Wow. Lots of big news lately. Where do we start?

How about with Paunch. He is (or was) the main guy behind the Blackhole & Cool exploit kits. And he was arrested a couple of weeks ago, and people have been wondering what would happen.

Well, for one thing, the author of the Neutrino kit raised his price to match what Cool had been charging. (This fun tidbit is about half-way down in this post from researcher Kafeine, which has a lot of good data about what various groups which had been using Blackhole are doing to adapt.)

While some criminals continued to use the final version of Blackhole (with rapidly diminishing returns), the majority had to find themselves a new exkit provider. Our research shows that a lot of them have migrated to a kit known as Magnitude, backing up what Kafeine and others have said.
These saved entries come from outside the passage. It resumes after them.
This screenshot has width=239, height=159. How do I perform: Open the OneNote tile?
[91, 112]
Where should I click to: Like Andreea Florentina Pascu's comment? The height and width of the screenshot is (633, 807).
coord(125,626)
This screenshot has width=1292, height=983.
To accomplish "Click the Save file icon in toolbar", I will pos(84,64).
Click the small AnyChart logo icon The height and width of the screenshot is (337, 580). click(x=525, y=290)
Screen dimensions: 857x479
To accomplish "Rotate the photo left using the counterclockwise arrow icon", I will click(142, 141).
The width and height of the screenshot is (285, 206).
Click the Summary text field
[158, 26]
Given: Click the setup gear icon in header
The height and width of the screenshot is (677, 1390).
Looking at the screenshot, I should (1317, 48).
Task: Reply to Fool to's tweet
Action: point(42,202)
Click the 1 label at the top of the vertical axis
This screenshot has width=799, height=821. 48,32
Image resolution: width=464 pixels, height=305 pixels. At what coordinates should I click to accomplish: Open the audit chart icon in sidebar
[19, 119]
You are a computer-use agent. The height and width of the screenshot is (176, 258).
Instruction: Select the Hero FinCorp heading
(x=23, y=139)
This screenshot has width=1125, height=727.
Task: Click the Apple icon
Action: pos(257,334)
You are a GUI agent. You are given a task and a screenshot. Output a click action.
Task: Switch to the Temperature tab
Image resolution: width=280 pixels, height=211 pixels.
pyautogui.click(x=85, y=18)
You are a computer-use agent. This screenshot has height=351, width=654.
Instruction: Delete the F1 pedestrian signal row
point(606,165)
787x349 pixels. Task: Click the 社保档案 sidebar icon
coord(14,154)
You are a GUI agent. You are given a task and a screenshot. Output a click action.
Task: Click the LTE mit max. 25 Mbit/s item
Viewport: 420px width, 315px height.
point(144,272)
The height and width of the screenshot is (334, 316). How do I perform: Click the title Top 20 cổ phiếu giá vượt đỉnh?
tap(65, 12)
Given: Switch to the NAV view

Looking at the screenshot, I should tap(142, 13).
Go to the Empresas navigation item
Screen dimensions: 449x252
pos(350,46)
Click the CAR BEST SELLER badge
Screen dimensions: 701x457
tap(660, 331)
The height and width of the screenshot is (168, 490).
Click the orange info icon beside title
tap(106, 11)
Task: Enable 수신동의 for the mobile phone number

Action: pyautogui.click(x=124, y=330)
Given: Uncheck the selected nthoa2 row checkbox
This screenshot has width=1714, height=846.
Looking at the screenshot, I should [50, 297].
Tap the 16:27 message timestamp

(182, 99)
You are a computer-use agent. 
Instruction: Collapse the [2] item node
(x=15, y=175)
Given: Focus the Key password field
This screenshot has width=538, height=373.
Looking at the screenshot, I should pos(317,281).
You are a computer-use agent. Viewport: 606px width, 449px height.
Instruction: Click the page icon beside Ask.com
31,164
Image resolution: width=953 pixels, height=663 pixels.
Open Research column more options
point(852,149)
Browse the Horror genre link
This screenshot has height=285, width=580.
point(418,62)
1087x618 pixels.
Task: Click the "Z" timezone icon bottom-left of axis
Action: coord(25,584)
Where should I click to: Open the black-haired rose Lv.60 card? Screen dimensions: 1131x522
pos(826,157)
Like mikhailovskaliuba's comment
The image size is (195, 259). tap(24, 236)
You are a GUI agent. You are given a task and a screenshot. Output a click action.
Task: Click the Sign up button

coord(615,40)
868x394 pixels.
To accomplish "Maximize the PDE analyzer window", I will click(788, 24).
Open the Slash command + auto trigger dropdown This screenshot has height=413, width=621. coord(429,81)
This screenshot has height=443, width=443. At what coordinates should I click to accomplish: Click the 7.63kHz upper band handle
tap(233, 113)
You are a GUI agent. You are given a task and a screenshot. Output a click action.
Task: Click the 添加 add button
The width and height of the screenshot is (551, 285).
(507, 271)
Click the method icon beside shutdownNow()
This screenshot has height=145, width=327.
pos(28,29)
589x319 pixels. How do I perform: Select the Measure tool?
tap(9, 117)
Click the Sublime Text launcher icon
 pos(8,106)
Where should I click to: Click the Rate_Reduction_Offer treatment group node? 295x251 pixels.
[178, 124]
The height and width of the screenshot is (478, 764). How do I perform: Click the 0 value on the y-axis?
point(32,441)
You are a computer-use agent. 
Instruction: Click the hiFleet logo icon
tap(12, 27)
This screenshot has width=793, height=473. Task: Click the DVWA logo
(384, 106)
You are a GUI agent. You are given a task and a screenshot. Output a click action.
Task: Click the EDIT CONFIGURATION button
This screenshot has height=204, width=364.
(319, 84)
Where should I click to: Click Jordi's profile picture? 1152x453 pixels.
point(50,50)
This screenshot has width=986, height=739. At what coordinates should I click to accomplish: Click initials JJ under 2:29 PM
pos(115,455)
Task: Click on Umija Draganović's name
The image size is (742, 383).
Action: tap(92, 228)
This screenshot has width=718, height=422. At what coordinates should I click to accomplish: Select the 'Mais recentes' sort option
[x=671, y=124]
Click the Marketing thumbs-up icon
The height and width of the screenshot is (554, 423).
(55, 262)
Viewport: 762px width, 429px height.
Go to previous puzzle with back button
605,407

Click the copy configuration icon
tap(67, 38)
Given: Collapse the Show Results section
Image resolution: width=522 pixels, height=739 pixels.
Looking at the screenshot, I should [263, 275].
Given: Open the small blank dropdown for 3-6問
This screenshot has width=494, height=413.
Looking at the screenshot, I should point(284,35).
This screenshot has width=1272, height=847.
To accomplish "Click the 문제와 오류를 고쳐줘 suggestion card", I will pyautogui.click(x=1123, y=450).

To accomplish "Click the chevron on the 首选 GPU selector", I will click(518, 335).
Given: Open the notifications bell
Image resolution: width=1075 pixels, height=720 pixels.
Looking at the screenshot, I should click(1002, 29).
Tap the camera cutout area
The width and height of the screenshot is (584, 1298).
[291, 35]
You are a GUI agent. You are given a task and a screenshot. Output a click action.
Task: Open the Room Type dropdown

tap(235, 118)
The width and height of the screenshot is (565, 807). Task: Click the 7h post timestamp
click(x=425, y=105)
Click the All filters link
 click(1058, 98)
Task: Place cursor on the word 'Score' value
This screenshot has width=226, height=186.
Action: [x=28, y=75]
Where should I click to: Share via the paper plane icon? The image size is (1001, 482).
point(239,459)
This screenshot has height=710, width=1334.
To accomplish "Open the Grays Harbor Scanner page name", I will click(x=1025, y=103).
Here is Jeff’s take, from an e-mail last week:

When we talk about BHEK there were several different variants, all run by different people with different agendas. One variant was distributing almost exclusively Zeus-Gameover. This group as well as other groups have been in a state of panic as to where to move their business with the loss of Blackhole and Cool. It looks like the Zeus-Gameover group has jumped on the Magnitude bandwagon.

We have three large malnets that I entered a month or so ago in the Tracker as Blackhole exploit kit Servers. They are now hosting Magnitude exploit kit, and from some quick analysis today, they are distributing the Zeus-Gameover payload.

BTW, from those three big networks, plus a smaller one, we blocked almost 65,000 requests in WebPulse in the past 30 days [to clarify, those were from our “small logs” — showing just our dynamic catches; they don’t include the always-larger number of blocks via the database!], so Magnitude is definitely filling the “black hole” in the exploit kit market…

PHP.net Hacked

The first general write-up we saw on this was here. The fun part, as noted in the article, is that php.net was initially trying to convince Google to un-blacklist them because it had to be a false positive. However, Barracuda and others displayed smoking guns that told otherwise.

In the Barracuda post, they identify the evil site: zivvgmyrwy.3razbave.info, and note that the exploit was a .SWF file that then led to the malware (EXE) payload.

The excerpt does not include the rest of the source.